Last Modified: Sep 13, 2023
Affected Product(s):
BIG-IP AFM, LTM
Known Affected Versions:
12.1.2, 12.1.3, 12.1.3.1, 12.1.3.2, 12.1.3.3, 12.1.3.4, 12.1.3.5, 12.1.3.6, 12.1.3.7, 12.1.4, 13.0.0, 13.0.0 HF1, 13.0.0 HF2, 13.0.0 HF3, 13.0.1, 13.1.0, 13.1.0.1, 13.1.0.2, 13.1.0.3, 13.1.0.4, 13.1.0.5, 13.1.0.6, 13.1.0.7, 13.1.0.8, 13.1.1, 13.1.1.2, 13.1.1.3, 13.1.1.4, 14.0.0, 14.0.0.1, 14.0.0.2, 14.0.0.3, 14.0.0.4
Fixed In:
14.1.0, 14.0.0.5, 13.1.1.5, 12.1.4.1
Opened: May 12, 2017 Severity: 4-Minor
When using Protocol Security profiles for HTTP, the HTTP Protocol Checks 'Alarm' vs. 'Block' setting will not be honored for the 'Check maximum number of headers' check. If an HTTP response contains more than the configured maximum number of headers, the connection will be reset. Client traffic with more than the maximum allowed headers will be allowed through to the server, and an alert will be generated, as expected. The server response will also have too many headers, but the connection will be reset.

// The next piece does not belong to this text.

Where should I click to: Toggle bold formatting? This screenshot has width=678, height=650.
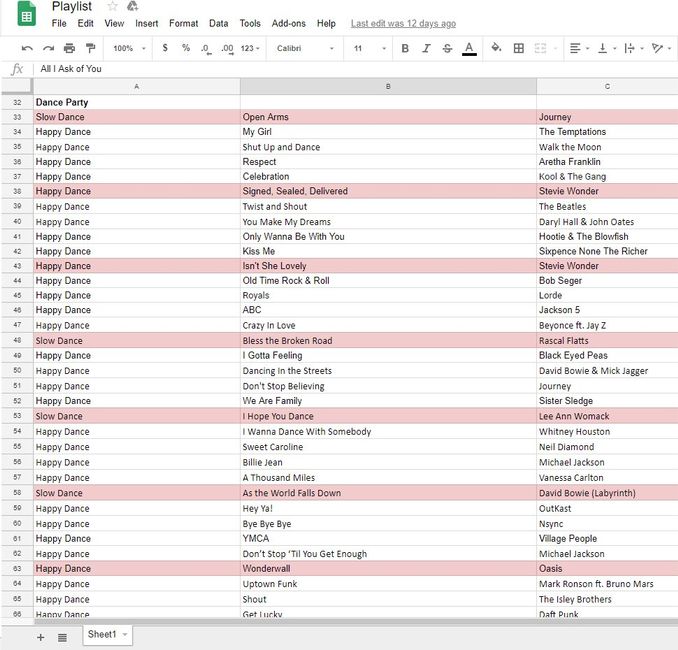coord(405,48)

Connections are reset, when only alerting is expected.
-- PSM HTTP Protocol Checks configured in 'Alarm' mode ('Block' disabled). -- The maximum number of headers is exceeded for server responses.
None.
Two threshold values are now available for monitoring the number of HTTP headers: -- Use the HTTP security profile and select 'alarm' (as opposed to 'block'). -- Use the HTTP service protocol profile. When the 'alarm' threshold is hit, the HTTP traffic remains intact, and logging can be seen in the PSM event logs. When the HTTP service protocol profile's threshold is hit, the HTTP traffic will be blocked, and logging to be seen in both LTM log and PSM event logs.